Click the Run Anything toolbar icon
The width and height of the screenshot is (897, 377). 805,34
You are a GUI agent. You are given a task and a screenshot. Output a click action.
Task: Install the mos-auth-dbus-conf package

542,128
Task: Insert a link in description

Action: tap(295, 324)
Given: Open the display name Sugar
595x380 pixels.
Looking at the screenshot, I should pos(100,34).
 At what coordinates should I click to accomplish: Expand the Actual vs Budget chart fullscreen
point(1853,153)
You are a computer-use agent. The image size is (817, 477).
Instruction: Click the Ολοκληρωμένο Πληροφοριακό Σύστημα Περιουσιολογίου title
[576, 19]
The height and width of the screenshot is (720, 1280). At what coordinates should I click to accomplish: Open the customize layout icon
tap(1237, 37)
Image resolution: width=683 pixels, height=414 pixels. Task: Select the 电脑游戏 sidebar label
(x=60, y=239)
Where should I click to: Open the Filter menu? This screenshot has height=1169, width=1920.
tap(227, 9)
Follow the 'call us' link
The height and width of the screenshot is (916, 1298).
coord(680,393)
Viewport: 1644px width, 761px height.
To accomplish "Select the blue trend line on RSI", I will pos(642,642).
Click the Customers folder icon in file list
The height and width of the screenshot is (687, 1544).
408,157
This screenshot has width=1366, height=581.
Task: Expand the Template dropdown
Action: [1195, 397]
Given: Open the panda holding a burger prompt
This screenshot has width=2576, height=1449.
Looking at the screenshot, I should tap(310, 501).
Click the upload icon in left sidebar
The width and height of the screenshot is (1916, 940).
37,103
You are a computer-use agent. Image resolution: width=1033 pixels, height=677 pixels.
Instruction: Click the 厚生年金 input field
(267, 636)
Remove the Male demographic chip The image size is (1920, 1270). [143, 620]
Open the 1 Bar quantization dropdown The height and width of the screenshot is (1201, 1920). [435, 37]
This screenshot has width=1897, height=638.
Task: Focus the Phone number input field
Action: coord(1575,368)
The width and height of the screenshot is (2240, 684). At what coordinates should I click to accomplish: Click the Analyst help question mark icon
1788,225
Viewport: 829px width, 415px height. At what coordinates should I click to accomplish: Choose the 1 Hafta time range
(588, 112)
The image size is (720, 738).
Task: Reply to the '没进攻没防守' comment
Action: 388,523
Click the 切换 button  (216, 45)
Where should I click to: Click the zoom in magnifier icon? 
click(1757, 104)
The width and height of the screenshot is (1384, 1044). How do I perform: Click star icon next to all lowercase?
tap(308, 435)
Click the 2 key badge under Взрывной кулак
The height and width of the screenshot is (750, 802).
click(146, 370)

What to do:
Output the stretch of the listing from its first line through the line containing "point(1853,153)" as a Markdown table with columns Row and Entry. Put a row number beside each line and skip blank lines.

Exercise answer:
| Row | Entry |
|---|---|
| 1 | Click the Run Anything toolbar icon |
| 2 | The width and height of the screenshot is (897, 377). 805,34 |
| 3 | You are a GUI agent. You are given a task and a screenshot. Output a click action. |
| 4 | Task: Install the mos-auth-dbus-conf package |
| 5 | 542,128 |
| 6 | Task: Insert a link in description |
| 7 | Action: tap(295, 324) |
| 8 | Given: Open the display name Sugar |
| 9 | 595x380 pixels. |
| 10 | Looking at the screenshot, I should pos(100,34). |
| 11 |  At what coordinates should I click to accomplish: Expand the Actual vs Budget chart fullscreen |
| 12 | point(1853,153) |